══ Provided material

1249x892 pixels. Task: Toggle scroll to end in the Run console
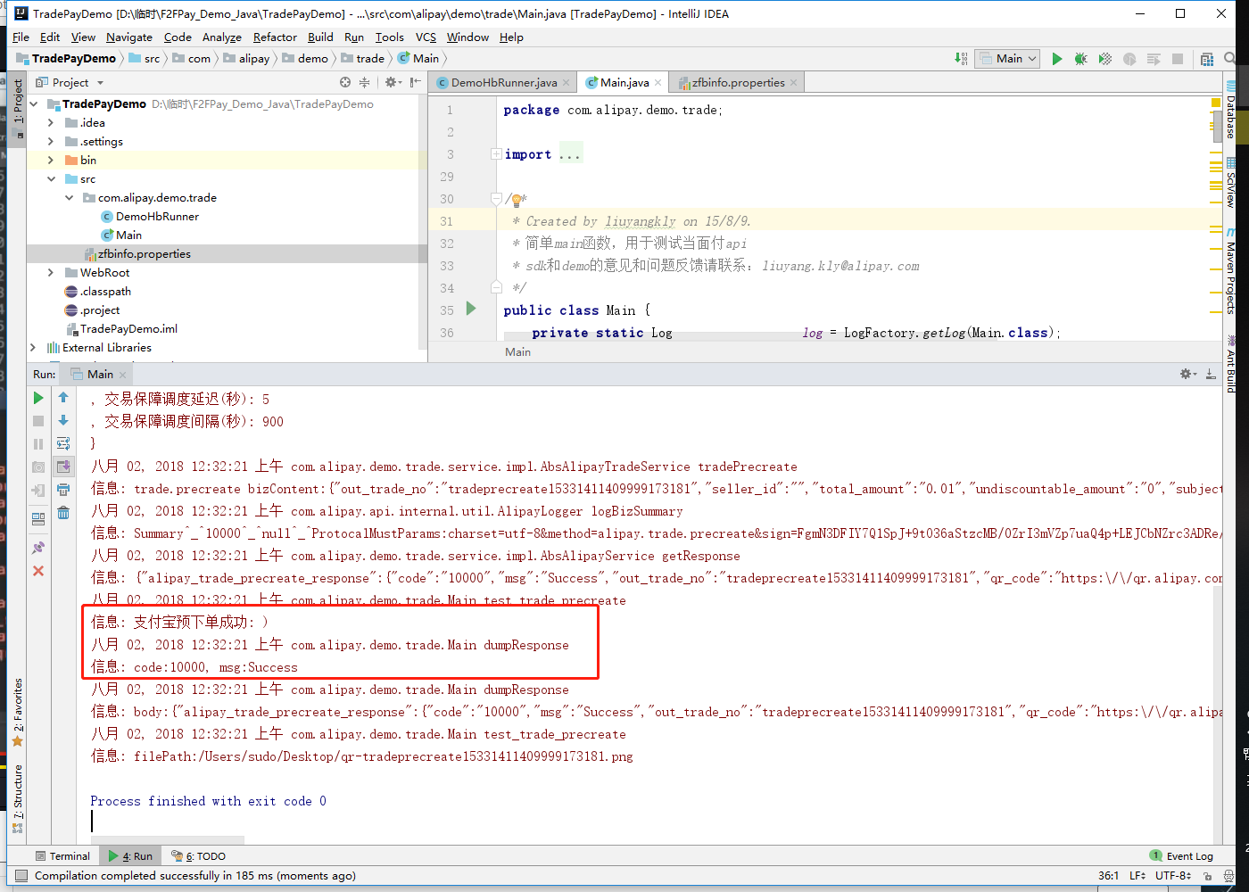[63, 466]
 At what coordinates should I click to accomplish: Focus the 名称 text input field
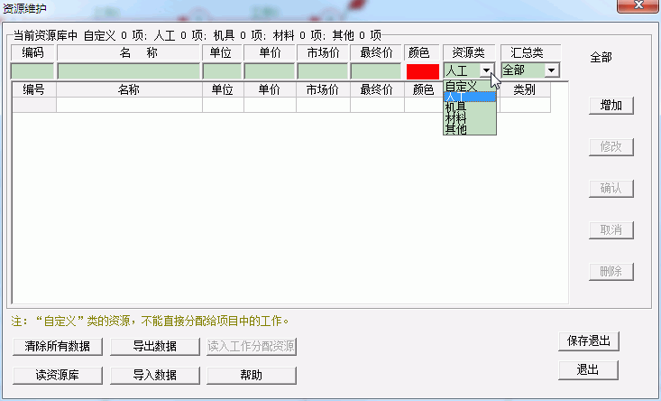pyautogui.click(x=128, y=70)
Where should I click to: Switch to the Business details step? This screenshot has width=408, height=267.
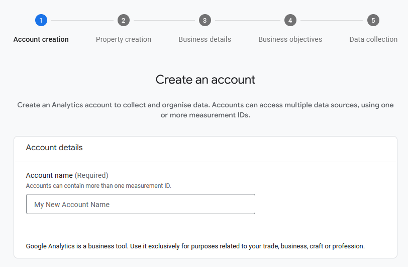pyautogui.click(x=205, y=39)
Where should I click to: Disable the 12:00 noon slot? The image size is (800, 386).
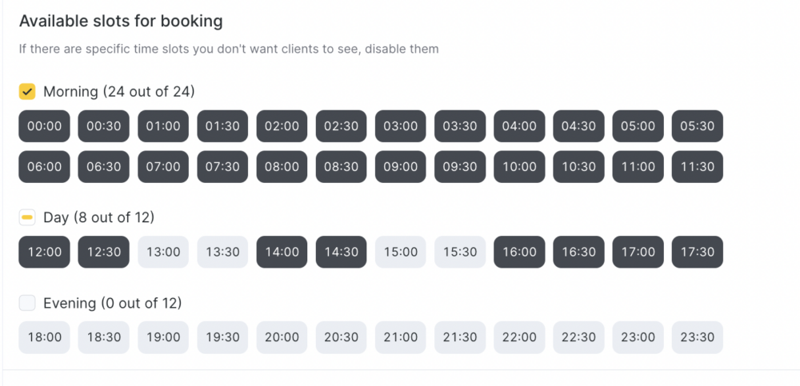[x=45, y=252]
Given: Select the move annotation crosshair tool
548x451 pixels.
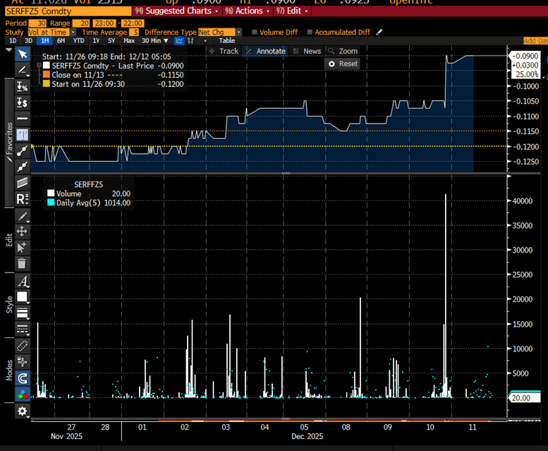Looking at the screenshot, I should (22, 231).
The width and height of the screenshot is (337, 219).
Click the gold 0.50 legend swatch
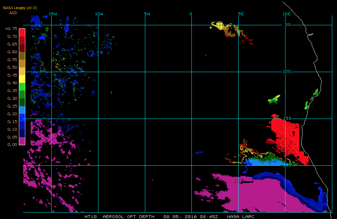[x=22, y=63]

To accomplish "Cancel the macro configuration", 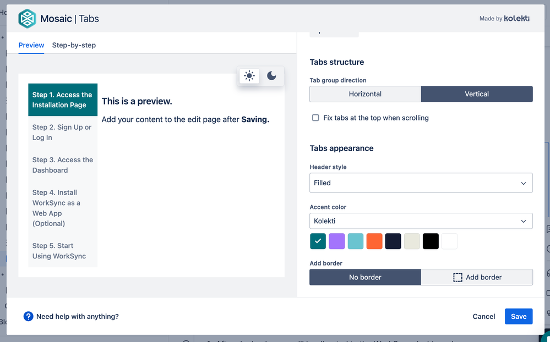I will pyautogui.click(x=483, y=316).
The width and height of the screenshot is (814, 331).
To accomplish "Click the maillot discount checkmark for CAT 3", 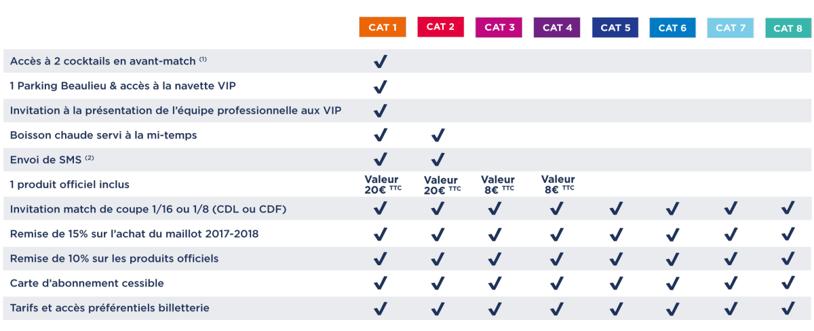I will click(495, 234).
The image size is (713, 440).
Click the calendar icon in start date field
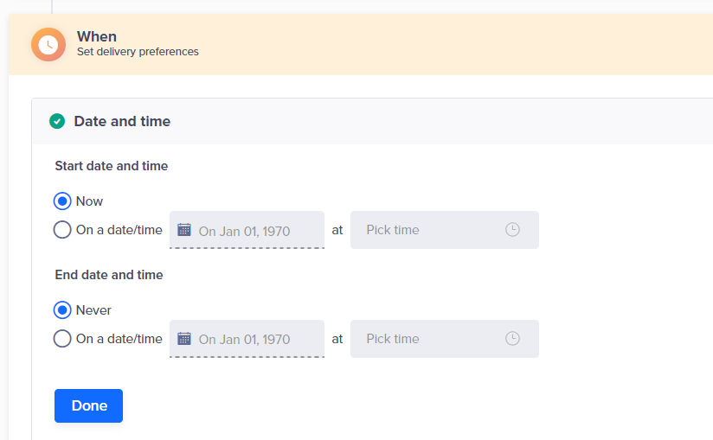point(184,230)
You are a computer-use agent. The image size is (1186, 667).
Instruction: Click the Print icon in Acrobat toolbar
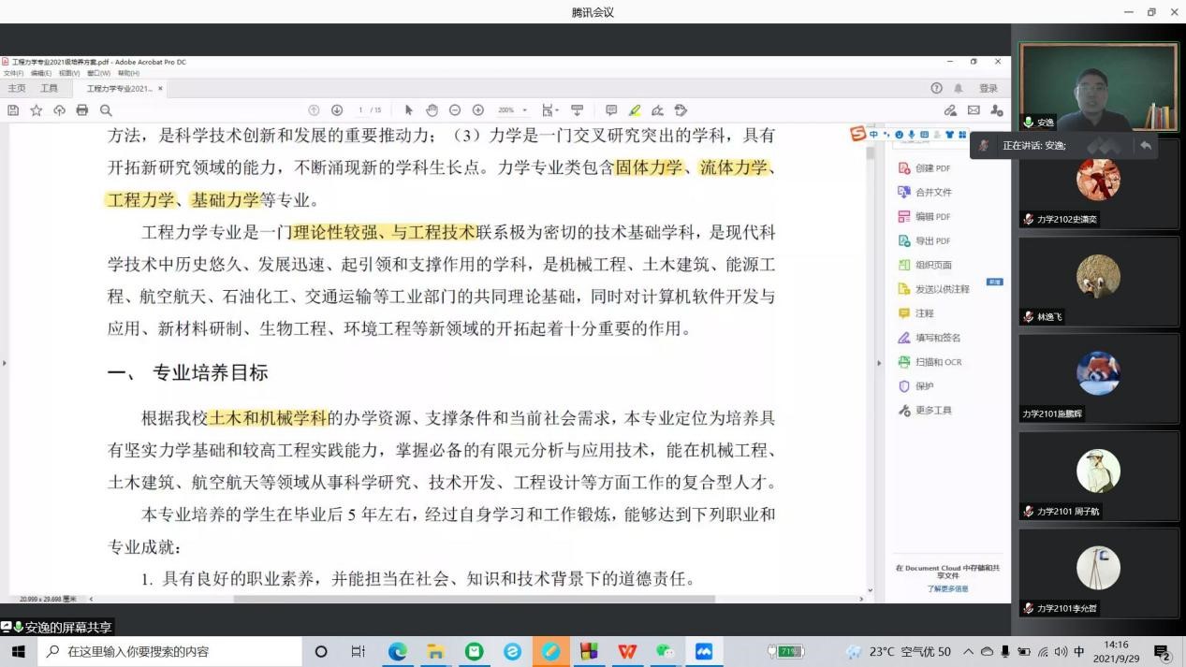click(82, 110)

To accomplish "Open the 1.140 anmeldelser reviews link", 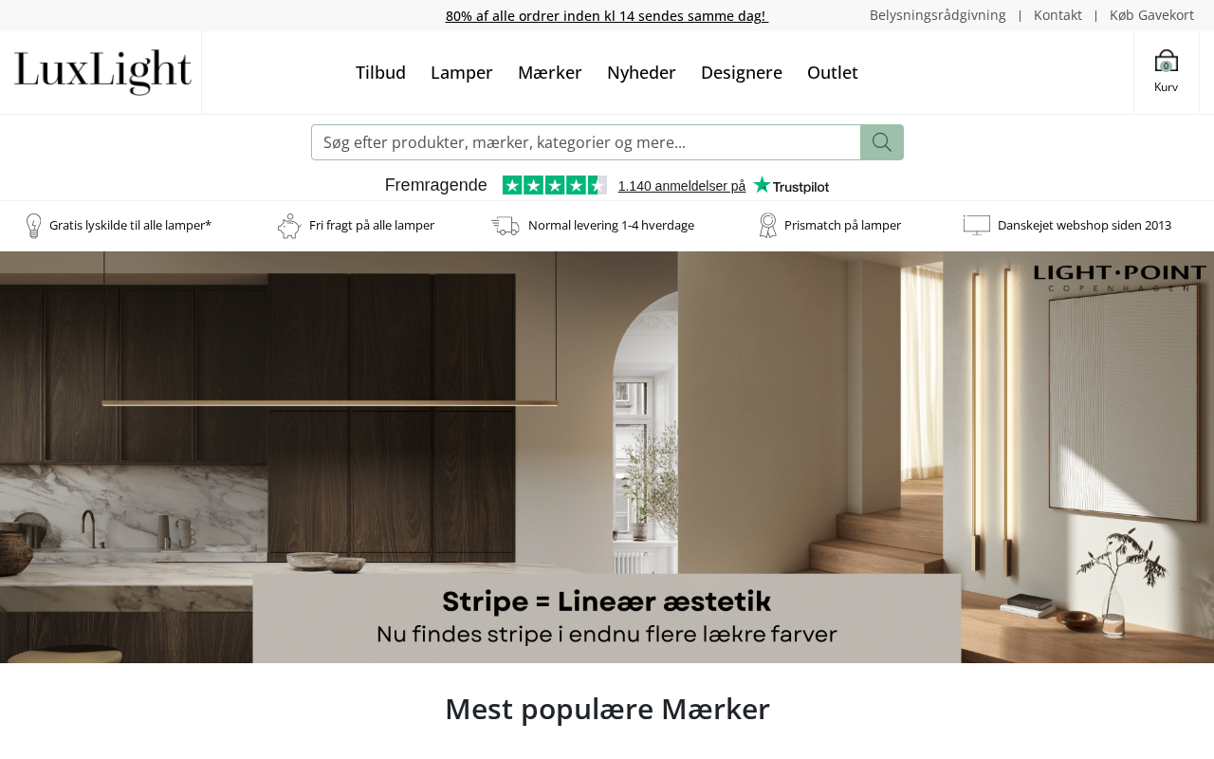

════

▸ **Work required**
Nothing but the lines from the one holding "Instruction: Click the" to the end of the entries above should be echoed, exactly and with both ends included; omit the pictures.

▸ **Expected answer**
Instruction: Click the Print icon in Acrobat toolbar
click(82, 110)

To accomplish "Open the 1.140 anmeldelser reviews link", 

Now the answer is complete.